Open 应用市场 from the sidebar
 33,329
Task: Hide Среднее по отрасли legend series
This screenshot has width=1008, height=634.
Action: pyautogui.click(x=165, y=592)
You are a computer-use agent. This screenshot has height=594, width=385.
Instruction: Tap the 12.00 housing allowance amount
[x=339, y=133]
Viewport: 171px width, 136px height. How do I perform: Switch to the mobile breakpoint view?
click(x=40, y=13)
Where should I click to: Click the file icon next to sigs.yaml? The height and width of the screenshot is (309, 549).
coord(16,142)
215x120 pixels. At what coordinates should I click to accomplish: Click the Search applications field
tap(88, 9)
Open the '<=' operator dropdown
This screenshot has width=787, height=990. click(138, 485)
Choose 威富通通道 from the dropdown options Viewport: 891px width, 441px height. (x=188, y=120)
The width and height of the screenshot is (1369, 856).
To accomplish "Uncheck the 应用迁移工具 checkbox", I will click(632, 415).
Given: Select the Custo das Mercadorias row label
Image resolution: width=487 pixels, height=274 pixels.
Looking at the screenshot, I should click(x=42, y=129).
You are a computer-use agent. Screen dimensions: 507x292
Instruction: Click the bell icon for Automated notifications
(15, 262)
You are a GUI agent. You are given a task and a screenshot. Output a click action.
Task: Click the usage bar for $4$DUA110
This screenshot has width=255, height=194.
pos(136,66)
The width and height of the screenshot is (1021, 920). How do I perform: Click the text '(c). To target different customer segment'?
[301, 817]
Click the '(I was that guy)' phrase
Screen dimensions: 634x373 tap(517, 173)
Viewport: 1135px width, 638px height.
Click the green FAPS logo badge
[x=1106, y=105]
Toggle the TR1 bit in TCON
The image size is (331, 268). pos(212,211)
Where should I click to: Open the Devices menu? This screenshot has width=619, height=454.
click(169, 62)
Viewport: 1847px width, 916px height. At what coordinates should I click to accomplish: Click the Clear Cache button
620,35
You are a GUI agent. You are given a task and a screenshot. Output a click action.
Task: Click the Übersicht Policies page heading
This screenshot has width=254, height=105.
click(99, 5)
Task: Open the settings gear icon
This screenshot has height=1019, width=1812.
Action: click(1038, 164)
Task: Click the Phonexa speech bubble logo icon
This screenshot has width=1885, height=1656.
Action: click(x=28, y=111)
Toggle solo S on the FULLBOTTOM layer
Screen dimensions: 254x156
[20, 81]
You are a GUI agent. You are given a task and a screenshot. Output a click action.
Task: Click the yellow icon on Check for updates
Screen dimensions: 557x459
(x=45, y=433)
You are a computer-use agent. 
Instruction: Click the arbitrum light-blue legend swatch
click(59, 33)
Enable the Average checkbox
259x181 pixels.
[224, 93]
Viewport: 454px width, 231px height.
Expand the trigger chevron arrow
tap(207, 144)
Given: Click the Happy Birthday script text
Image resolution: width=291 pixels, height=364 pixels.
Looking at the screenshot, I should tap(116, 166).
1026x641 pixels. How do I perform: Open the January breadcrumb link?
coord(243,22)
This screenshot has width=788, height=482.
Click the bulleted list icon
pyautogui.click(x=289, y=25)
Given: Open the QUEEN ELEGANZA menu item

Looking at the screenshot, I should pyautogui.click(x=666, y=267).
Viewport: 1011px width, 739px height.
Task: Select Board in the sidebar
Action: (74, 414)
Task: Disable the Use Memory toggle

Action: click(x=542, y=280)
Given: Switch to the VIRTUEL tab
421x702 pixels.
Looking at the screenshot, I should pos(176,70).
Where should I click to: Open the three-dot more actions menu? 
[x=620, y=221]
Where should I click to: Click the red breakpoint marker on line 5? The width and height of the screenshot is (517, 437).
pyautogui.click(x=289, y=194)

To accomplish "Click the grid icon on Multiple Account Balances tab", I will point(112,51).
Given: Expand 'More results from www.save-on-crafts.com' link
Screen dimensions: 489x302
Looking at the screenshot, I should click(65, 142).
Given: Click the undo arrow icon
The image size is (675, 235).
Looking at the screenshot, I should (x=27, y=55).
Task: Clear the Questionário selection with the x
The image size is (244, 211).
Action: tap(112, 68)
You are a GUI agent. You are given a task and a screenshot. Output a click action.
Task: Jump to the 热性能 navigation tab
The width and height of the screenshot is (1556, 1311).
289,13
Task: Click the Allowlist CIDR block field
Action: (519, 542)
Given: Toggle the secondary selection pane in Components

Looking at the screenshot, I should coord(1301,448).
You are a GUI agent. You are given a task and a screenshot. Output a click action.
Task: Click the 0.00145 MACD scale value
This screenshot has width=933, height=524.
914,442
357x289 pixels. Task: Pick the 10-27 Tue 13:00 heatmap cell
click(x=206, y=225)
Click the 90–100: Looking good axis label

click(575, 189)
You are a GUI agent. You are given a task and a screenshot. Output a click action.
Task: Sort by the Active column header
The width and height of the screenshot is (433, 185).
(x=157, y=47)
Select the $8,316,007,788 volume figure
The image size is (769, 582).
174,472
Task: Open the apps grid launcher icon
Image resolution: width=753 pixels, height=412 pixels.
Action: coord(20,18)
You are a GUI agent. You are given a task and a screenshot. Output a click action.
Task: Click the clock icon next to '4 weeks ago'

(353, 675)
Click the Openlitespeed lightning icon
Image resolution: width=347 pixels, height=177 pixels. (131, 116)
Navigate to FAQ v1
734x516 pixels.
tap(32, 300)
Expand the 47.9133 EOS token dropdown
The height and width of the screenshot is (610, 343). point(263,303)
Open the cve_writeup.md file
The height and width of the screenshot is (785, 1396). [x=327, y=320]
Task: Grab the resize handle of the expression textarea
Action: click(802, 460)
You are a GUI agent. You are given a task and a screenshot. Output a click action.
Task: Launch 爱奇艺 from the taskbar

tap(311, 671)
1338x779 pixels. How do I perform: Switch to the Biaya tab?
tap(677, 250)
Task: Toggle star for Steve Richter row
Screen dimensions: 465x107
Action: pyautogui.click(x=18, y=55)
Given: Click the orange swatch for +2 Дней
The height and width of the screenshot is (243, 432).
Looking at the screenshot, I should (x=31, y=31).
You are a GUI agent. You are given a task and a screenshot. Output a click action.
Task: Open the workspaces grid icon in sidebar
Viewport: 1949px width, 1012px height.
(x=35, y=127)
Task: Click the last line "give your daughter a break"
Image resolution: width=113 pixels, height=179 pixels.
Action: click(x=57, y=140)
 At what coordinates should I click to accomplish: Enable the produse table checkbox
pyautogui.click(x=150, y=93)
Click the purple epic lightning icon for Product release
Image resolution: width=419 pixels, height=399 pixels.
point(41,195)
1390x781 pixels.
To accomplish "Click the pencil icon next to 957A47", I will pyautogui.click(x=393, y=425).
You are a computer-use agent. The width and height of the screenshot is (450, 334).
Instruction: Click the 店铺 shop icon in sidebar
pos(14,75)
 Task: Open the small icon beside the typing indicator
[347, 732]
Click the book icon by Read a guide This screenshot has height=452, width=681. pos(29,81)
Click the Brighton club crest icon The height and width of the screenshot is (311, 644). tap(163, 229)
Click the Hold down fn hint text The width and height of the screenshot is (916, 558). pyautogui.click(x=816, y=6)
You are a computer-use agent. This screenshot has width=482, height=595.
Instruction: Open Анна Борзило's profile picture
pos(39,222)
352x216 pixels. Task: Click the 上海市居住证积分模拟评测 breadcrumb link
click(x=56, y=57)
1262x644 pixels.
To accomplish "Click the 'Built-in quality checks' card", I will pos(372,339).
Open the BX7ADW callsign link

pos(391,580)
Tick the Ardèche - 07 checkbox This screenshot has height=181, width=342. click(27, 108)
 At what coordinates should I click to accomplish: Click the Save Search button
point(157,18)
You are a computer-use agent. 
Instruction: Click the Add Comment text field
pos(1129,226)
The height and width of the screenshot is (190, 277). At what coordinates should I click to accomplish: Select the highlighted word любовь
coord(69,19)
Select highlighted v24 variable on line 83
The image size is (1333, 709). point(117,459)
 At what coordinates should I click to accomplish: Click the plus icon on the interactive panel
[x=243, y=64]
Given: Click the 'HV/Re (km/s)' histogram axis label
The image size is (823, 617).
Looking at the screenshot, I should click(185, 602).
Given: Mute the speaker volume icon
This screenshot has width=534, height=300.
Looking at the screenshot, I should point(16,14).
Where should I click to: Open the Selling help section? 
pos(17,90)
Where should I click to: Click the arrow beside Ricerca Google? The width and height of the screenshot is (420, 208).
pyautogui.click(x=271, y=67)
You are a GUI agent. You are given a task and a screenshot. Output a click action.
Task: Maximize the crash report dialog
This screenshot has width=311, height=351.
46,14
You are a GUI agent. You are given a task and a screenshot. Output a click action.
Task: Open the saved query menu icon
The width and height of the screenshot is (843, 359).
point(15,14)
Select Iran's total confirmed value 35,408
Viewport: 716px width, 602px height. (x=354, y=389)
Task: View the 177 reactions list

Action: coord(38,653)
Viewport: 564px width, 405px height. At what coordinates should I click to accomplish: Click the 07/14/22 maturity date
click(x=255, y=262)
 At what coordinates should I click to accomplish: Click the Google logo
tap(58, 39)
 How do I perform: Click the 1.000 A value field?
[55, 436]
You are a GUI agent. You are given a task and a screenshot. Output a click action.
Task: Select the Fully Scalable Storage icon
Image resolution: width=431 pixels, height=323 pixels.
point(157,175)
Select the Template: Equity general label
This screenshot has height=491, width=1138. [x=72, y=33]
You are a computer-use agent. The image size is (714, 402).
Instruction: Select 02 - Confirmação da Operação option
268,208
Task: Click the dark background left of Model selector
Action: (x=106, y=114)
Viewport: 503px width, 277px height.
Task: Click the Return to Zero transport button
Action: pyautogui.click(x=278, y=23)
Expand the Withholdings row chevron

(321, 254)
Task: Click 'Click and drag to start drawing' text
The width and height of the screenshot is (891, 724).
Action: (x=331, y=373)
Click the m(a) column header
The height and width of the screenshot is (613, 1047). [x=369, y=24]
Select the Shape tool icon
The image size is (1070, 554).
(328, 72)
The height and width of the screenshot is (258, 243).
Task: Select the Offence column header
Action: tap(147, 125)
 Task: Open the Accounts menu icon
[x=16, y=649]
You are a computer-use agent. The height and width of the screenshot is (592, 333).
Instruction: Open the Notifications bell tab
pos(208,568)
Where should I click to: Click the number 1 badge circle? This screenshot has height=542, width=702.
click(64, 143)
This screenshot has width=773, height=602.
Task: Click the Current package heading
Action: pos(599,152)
◇ ◇ ◇ ◇ ◇
Exercise goal:
Reproduce the records word for word, starting with the line that contains "Task: Click 'Click" and going on through the end of the records.

Output for this exercise:
Task: Click 'Click and drag to start drawing' text
The width and height of the screenshot is (891, 724).
Action: (x=331, y=373)
Click the m(a) column header
The height and width of the screenshot is (613, 1047). [x=369, y=24]
Select the Shape tool icon
The image size is (1070, 554).
(328, 72)
The height and width of the screenshot is (258, 243).
Task: Select the Offence column header
Action: tap(147, 125)
 Task: Open the Accounts menu icon
[x=16, y=649]
You are a computer-use agent. The height and width of the screenshot is (592, 333).
Instruction: Open the Notifications bell tab
pos(208,568)
Where should I click to: Click the number 1 badge circle? This screenshot has height=542, width=702.
click(64, 143)
This screenshot has width=773, height=602.
Task: Click the Current package heading
Action: pos(599,152)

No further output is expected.